RECORDS TO PROCESS Block Start

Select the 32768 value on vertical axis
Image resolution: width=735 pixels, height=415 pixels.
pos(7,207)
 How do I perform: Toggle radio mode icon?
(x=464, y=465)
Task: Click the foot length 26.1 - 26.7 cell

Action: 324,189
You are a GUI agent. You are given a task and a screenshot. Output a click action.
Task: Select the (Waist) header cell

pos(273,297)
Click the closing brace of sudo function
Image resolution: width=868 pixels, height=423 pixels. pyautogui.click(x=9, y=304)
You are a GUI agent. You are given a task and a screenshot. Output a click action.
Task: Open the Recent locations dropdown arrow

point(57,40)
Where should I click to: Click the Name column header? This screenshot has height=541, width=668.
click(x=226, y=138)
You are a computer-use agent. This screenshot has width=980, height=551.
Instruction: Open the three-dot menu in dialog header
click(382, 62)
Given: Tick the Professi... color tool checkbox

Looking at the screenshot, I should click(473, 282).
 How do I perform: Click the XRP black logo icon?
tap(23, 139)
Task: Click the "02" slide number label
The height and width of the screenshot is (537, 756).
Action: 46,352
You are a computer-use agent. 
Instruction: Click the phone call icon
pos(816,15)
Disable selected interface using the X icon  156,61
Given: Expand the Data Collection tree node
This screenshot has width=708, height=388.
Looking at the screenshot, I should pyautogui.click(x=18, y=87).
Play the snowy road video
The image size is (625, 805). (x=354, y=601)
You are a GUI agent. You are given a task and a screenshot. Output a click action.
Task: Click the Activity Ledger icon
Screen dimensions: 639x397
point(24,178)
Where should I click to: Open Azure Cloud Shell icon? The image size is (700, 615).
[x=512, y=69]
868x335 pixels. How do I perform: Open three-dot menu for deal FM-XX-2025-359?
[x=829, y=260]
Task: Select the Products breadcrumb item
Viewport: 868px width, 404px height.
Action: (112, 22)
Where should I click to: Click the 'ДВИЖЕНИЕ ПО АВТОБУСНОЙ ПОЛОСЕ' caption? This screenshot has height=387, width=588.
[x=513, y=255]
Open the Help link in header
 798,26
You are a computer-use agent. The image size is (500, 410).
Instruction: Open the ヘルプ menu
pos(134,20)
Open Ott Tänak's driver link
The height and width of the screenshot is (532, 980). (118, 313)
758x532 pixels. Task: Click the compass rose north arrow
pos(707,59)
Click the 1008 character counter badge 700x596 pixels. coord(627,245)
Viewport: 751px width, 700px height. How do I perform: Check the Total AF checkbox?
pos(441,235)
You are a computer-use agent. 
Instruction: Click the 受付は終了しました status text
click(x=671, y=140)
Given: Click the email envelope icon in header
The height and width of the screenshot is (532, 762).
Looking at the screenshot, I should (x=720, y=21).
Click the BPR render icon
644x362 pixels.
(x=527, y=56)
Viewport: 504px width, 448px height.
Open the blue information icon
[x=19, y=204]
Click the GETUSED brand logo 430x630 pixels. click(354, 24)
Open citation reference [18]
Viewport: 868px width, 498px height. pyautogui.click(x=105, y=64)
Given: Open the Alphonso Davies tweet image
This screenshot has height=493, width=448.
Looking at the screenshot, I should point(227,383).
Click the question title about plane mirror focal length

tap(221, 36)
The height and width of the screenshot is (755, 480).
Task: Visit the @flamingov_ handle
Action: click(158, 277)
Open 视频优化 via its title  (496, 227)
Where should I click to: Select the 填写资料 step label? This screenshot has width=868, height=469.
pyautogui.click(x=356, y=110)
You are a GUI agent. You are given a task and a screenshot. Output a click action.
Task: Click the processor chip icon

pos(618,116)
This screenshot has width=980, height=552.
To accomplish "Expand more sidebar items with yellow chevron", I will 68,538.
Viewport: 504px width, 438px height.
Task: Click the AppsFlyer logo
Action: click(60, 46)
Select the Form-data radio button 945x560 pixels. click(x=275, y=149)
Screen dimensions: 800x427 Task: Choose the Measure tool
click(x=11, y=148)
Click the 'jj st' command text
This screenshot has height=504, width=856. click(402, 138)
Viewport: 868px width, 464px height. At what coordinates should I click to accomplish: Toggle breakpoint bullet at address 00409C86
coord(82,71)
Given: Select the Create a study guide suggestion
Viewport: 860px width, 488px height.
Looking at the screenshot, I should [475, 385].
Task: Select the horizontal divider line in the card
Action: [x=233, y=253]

RECORDS TO PROCESS Block End

Starting with the line that contains "Instruction: Click the 受付は終了しました status text", output every line through the end of the listing above, unchanged.

SOLUTION FOR THIS TASK:
Instruction: Click the 受付は終了しました status text
click(x=671, y=140)
Given: Click the email envelope icon in header
The height and width of the screenshot is (532, 762).
Looking at the screenshot, I should (x=720, y=21).
Click the BPR render icon
644x362 pixels.
(x=527, y=56)
Viewport: 504px width, 448px height.
Open the blue information icon
[x=19, y=204]
Click the GETUSED brand logo 430x630 pixels. click(354, 24)
Open citation reference [18]
Viewport: 868px width, 498px height. pyautogui.click(x=105, y=64)
Given: Open the Alphonso Davies tweet image
This screenshot has height=493, width=448.
Looking at the screenshot, I should point(227,383).
Click the question title about plane mirror focal length

tap(221, 36)
The height and width of the screenshot is (755, 480).
Task: Visit the @flamingov_ handle
Action: click(158, 277)
Open 视频优化 via its title  (496, 227)
Where should I click to: Select the 填写资料 step label? This screenshot has width=868, height=469.
pyautogui.click(x=356, y=110)
You are a GUI agent. You are given a task and a screenshot. Output a click action.
Task: Click the processor chip icon

pos(618,116)
This screenshot has width=980, height=552.
To accomplish "Expand more sidebar items with yellow chevron", I will 68,538.
Viewport: 504px width, 438px height.
Task: Click the AppsFlyer logo
Action: click(60, 46)
Select the Form-data radio button 945x560 pixels. click(x=275, y=149)
Screen dimensions: 800x427 Task: Choose the Measure tool
click(x=11, y=148)
Click the 'jj st' command text
This screenshot has height=504, width=856. click(402, 138)
Viewport: 868px width, 464px height. At what coordinates should I click to accomplish: Toggle breakpoint bullet at address 00409C86
coord(82,71)
Given: Select the Create a study guide suggestion
Viewport: 860px width, 488px height.
Looking at the screenshot, I should [475, 385].
Task: Select the horizontal divider line in the card
Action: [x=233, y=253]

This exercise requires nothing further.